YOUR OBJECTIVE: An exact copy of all the data is the required output.

EXERCISE MATERIAL:
Segment Open

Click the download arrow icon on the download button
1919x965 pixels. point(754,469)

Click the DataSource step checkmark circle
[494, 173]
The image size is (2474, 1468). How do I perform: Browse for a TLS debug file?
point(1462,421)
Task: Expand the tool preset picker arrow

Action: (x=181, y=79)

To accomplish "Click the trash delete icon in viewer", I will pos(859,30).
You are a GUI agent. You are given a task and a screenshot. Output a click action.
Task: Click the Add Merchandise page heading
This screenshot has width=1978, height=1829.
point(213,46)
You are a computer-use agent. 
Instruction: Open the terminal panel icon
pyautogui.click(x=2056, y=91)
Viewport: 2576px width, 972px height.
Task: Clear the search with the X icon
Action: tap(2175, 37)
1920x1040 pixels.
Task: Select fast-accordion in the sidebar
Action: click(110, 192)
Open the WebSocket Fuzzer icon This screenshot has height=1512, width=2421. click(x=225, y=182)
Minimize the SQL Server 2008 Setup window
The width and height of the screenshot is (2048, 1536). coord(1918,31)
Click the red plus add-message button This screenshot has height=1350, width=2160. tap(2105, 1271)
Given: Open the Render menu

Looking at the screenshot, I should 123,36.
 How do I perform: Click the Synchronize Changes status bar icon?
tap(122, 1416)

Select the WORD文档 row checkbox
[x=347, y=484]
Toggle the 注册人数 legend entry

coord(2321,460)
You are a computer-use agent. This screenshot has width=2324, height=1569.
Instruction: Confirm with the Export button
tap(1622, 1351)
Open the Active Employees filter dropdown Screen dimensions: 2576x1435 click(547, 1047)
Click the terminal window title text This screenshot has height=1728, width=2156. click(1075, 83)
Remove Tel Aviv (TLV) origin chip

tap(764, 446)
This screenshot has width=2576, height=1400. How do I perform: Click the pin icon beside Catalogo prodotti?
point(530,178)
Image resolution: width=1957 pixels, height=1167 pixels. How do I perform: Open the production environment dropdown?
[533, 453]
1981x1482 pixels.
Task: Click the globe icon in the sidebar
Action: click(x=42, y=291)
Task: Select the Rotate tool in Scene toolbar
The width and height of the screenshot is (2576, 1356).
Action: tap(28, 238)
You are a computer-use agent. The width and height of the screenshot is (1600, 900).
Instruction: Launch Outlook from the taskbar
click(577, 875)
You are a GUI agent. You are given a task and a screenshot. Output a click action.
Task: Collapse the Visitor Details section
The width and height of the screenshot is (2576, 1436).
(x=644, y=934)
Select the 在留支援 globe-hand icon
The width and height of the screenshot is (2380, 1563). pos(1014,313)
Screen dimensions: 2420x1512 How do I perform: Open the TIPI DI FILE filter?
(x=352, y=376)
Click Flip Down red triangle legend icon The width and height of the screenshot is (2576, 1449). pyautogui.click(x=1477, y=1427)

Segment Closed

ANSWER BOX:
Click the download arrow icon on the download button
1919x965 pixels. point(754,469)

Click the DataSource step checkmark circle
[494, 173]
The image size is (2474, 1468). How do I perform: Browse for a TLS debug file?
point(1462,421)
Task: Expand the tool preset picker arrow

Action: (x=181, y=79)

To accomplish "Click the trash delete icon in viewer", I will pos(859,30).
You are a GUI agent. You are given a task and a screenshot. Output a click action.
Task: Click the Add Merchandise page heading
This screenshot has width=1978, height=1829.
point(213,46)
You are a computer-use agent. 
Instruction: Open the terminal panel icon
pyautogui.click(x=2056, y=91)
Viewport: 2576px width, 972px height.
Task: Clear the search with the X icon
Action: tap(2175, 37)
1920x1040 pixels.
Task: Select fast-accordion in the sidebar
Action: click(110, 192)
Open the WebSocket Fuzzer icon This screenshot has height=1512, width=2421. click(x=225, y=182)
Minimize the SQL Server 2008 Setup window
The width and height of the screenshot is (2048, 1536). coord(1918,31)
Click the red plus add-message button This screenshot has height=1350, width=2160. tap(2105, 1271)
Given: Open the Render menu

Looking at the screenshot, I should 123,36.
 How do I perform: Click the Synchronize Changes status bar icon?
tap(122, 1416)

Select the WORD文档 row checkbox
[x=347, y=484]
Toggle the 注册人数 legend entry

coord(2321,460)
You are a computer-use agent. This screenshot has width=2324, height=1569.
Instruction: Confirm with the Export button
tap(1622, 1351)
Open the Active Employees filter dropdown Screen dimensions: 2576x1435 click(547, 1047)
Click the terminal window title text This screenshot has height=1728, width=2156. click(1075, 83)
Remove Tel Aviv (TLV) origin chip

tap(764, 446)
This screenshot has width=2576, height=1400. How do I perform: Click the pin icon beside Catalogo prodotti?
point(530,178)
Image resolution: width=1957 pixels, height=1167 pixels. How do I perform: Open the production environment dropdown?
[533, 453]
1981x1482 pixels.
Task: Click the globe icon in the sidebar
Action: click(x=42, y=291)
Task: Select the Rotate tool in Scene toolbar
The width and height of the screenshot is (2576, 1356).
Action: tap(28, 238)
You are a computer-use agent. The width and height of the screenshot is (1600, 900).
Instruction: Launch Outlook from the taskbar
click(577, 875)
You are a GUI agent. You are given a task and a screenshot. Output a click action.
Task: Collapse the Visitor Details section
The width and height of the screenshot is (2576, 1436).
(x=644, y=934)
Select the 在留支援 globe-hand icon
The width and height of the screenshot is (2380, 1563). pos(1014,313)
Screen dimensions: 2420x1512 How do I perform: Open the TIPI DI FILE filter?
(x=352, y=376)
Click Flip Down red triangle legend icon The width and height of the screenshot is (2576, 1449). pyautogui.click(x=1477, y=1427)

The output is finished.